Actuellement, c’est Max Holloway qui détient ce titre symbolique. Le champion hawaïen défendra sa ceinture le 7 mars prochain à l’UFC 326 contre Charles Oliveira dans ce qui s’annonce comme l’un des combats de l’année. Si Diaz est sérieux dans ses intentions, il devra attendre le résultat de ce choc et espérer que l’UFC le prenne au sérieux malgré ses quatre années d’absence de l’octogone.
L’événement historique de juin
L’actualité UFC ne s’arrête pas aux combats immédiats. Un événement sans précédent se prépare pour le 14 juin 2026 : un gala UFC organisé directement sur la pelouse sud de la Maison-Blanche, à l’initiative du président Donald Trump. La cage octogonale sera montée devant des milliers de spectateurs, avec des pesées officielles prévues au Lincoln Memorial et des festivités s’étendant sur le National Mall.
Cet événement, conçu pour célébrer le 250ème anniversaire de l’indépendance américaine, coïncide également avec le 80ème anniversaire de Trump. Dana White, ami de longue date et soutien du président, a confirmé que les combattants marcheront vers l’octogone depuis le Bureau Ovale. Un spectacle à la hauteur de l’ego surdimensionné du patron de l’UFC et de son complice politique.

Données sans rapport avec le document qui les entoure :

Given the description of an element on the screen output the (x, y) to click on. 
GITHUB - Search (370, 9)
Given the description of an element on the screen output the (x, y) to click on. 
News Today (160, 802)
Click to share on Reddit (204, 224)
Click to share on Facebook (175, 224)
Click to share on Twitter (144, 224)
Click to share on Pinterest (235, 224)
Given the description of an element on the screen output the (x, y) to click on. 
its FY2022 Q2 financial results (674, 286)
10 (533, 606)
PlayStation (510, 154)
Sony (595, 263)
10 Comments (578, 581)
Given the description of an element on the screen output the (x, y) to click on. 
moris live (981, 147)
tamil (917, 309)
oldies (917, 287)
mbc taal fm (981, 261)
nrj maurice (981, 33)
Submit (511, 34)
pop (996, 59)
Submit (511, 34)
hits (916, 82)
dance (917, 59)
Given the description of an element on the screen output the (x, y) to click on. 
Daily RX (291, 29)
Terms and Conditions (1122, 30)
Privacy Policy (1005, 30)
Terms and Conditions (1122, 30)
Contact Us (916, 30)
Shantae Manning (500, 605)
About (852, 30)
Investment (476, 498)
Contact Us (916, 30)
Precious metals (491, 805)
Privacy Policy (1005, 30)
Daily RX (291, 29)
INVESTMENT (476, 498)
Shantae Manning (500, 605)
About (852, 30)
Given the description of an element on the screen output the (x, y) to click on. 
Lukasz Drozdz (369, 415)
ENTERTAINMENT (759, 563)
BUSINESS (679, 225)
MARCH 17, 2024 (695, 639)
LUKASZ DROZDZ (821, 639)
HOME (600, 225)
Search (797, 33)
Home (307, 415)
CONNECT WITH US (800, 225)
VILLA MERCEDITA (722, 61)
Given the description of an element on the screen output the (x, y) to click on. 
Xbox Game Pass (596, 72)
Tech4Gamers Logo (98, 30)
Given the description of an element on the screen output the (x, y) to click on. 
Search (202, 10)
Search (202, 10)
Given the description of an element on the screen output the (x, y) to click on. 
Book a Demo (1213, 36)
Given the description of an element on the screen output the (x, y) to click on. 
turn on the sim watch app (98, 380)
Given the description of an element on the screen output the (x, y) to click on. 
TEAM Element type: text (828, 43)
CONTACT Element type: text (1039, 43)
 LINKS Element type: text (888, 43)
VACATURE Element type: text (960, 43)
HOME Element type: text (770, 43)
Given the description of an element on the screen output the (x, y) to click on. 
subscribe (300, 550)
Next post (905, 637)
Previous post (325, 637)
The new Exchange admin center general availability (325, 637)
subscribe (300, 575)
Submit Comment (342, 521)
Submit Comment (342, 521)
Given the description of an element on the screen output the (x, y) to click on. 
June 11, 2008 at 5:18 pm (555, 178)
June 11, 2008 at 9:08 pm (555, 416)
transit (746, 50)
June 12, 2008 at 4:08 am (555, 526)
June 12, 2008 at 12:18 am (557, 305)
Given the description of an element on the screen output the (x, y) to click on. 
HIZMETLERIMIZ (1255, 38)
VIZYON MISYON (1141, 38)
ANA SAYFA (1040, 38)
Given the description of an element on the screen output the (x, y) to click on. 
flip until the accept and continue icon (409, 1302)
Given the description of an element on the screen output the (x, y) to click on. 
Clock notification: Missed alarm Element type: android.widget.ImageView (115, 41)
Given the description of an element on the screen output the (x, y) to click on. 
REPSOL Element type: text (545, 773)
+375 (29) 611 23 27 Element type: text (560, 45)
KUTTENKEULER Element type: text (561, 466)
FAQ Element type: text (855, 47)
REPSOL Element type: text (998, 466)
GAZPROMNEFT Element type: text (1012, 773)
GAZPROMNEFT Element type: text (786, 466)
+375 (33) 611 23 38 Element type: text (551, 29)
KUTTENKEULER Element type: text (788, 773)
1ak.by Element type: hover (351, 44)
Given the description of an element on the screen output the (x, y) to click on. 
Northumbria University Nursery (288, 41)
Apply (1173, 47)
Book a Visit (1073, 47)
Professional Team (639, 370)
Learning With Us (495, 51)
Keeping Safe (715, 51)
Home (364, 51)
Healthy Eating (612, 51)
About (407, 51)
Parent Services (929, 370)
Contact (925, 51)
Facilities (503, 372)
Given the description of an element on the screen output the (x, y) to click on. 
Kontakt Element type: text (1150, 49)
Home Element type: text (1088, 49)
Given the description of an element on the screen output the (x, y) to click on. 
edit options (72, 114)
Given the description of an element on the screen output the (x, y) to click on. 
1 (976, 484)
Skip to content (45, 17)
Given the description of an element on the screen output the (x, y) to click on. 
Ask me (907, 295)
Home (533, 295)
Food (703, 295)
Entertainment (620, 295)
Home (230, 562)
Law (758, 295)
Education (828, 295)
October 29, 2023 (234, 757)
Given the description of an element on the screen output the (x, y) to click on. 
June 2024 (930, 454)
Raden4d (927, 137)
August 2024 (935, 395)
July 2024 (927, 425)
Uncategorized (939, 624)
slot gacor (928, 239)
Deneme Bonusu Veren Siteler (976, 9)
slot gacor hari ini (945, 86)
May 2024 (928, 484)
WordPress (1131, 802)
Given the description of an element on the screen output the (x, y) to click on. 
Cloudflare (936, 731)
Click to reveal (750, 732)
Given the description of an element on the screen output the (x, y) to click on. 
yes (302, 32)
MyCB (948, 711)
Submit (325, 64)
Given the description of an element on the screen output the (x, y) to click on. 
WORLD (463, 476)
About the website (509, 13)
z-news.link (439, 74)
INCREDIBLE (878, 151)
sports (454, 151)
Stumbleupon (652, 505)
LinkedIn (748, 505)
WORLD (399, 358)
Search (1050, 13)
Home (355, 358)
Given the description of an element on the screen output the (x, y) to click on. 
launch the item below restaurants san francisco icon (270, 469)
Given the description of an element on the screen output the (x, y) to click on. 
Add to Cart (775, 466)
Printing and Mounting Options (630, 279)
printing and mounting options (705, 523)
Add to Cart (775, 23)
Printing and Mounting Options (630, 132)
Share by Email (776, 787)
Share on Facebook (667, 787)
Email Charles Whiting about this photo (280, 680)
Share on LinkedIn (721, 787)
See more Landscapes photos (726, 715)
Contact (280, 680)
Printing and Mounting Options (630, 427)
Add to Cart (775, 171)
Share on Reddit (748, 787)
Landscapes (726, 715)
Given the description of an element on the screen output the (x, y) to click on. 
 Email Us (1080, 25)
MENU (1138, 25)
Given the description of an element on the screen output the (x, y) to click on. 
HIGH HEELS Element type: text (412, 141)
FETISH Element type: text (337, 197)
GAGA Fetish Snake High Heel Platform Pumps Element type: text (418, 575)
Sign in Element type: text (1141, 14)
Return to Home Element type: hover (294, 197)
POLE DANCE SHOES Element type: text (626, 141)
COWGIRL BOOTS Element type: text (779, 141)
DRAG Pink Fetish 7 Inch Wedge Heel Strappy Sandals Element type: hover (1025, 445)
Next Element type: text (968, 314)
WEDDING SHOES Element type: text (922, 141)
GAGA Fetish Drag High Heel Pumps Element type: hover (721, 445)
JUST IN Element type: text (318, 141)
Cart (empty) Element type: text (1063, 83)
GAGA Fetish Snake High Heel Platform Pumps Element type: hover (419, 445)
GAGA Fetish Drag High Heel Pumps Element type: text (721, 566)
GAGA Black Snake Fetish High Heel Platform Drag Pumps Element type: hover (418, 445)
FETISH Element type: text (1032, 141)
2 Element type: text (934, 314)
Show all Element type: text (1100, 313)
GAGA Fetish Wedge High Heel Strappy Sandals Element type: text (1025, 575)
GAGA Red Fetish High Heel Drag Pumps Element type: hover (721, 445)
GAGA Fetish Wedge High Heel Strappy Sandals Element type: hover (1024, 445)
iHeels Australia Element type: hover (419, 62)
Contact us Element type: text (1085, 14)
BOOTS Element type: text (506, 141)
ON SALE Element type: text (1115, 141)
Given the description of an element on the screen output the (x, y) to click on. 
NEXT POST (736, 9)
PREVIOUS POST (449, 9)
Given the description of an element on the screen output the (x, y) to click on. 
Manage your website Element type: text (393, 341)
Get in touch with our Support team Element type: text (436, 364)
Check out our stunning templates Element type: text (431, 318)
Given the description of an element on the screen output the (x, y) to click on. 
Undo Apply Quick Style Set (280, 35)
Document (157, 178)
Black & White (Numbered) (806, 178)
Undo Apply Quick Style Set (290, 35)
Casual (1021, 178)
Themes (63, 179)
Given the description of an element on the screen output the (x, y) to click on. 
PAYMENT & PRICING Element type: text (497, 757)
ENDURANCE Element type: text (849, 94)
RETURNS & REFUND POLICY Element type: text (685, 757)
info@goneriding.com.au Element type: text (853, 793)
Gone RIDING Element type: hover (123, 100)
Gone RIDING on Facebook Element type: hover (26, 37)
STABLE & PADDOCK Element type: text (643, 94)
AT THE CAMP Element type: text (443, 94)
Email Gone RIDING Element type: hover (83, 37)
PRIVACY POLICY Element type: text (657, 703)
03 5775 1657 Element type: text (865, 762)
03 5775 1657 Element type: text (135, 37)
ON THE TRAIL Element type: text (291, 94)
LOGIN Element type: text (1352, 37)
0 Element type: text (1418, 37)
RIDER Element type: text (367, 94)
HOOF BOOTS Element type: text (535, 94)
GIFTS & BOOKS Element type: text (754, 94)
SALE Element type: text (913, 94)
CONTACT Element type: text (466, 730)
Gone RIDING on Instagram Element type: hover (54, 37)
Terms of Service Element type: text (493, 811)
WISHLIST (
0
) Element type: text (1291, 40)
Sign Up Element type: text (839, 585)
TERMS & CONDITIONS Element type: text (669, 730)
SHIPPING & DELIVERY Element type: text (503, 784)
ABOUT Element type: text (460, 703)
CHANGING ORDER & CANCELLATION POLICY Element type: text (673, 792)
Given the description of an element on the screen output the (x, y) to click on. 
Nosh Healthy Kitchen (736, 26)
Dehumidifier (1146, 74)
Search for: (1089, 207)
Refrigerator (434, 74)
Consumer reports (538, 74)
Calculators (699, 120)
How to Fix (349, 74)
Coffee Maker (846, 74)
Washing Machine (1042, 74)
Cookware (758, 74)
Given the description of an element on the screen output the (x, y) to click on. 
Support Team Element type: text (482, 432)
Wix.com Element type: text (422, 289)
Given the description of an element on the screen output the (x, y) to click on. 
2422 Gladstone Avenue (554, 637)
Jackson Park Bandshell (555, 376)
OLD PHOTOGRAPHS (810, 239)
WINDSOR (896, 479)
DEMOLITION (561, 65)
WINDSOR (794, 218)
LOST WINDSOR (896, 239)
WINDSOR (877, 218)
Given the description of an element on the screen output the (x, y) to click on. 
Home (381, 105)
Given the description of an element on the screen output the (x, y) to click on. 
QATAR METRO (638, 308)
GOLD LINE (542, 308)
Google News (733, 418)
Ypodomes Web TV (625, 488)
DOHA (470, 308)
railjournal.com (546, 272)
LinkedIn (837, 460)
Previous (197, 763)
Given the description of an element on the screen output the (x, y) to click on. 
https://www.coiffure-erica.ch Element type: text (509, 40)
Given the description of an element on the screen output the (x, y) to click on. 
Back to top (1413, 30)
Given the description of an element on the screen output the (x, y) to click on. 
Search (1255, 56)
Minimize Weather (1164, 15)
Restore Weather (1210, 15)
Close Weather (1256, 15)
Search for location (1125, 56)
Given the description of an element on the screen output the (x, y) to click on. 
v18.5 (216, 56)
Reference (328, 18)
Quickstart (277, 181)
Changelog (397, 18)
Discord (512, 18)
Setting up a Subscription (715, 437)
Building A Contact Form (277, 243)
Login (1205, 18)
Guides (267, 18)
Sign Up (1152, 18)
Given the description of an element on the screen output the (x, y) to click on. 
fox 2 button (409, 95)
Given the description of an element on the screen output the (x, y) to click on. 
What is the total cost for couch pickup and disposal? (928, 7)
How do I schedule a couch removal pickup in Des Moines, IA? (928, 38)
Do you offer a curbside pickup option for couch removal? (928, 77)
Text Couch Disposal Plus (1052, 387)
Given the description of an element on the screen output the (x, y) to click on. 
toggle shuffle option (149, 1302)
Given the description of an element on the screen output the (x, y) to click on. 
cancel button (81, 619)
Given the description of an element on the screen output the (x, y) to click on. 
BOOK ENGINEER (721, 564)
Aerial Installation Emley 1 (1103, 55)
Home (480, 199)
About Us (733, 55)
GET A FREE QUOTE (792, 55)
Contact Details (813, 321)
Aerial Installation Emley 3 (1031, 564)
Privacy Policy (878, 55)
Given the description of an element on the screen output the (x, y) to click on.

Nate Diaz a d’ailleurs laissé entendre qu’il aimerait combattre lors de cet événement historique. Une hypothèse qui ferait exploser l’audimat mais qui semble pour l’instant relever davantage du fantasme que de la planification concrète.
Le calendrier qui s’emballe
Février et mars 2026 s’annoncent comme deux mois décisifs pour l’UFC. Après Strickland vs Hernandez le 21 février à Houston, l’organisation enchaînera avec le retour de Brandon Moreno au Mexique le 28 février. L’ancien double champion des mouches affrontera Lone’er Kavanagh après le forfait de son adversaire initial Asu Almabayev, blessé à la main.
Puis viendra l’UFC 326 le 7 mars à Las Vegas, avec le choc tant attendu entre Holloway et Oliveira pour la ceinture BMF. Ces deux légendes s’étaient déjà affrontées en 2015, avec une victoire de Holloway par TKO au premier round après une blessure au cou d’Oliveira. Près de onze ans plus tard, les deux hommes sont au sommet de leur art et occupent respectivement les troisième et deuxième places du classement des poids légers.
En mars, l’UFC posera également ses valises à Londres le 21 avec un combat principal entre Movsar Evloev et Lerone Murphy, deux combattants invaincus qui mettront leur réputation en jeu devant le public britannique toujours électrique.
Houston comme théâtre du destin
Le Toyota Center de Houston n’aura jamais aussi bien porté son nom. Samedi soir, ce sera le théâtre d’une collision frontale entre deux destins opposés. Strickland, l’ancien champion qui refuse de disparaître dans l’anonymat des has-been. Hernandez, le prétendant affamé qui veut enfin la reconnaissance qu’il estime mériter depuis des années.
Les paris sont ouverts, les pronostics fusent, et comme souvent dans l’UFC, personne ne peut prédire avec certitude ce qui va se passer. Un combat de MMA se joue sur un détail : un timing parfait, une erreur de positionnement, une seconde d’inattention. Strickland a l’expérience et la technique. Hernandez a la faim et le momentum.
Une chose est sûre : le vainqueur de samedi prochain ne sera plus jamais le même. Pour l’un, ce sera la confirmation d’un statut. Pour l’autre, ce sera peut-être le dernier sursaut d’orgueil avant la descente vers l’oubli. Dans l’octogone, il n’y a pas de place pour les regrets. Seulement pour les survivants.
Les amateurs de UFC ce soir ne devraient pas manquer ce rendez-vous. Parce qu’au-delà du sport, au-delà des statistiques et des classements, ce combat raconte une histoire universelle : celle de la rédemption contre celle de l’ascension. Et dans ce genre de récit, c’est toujours celui qui a le plus à perdre qui frappe le plus fort.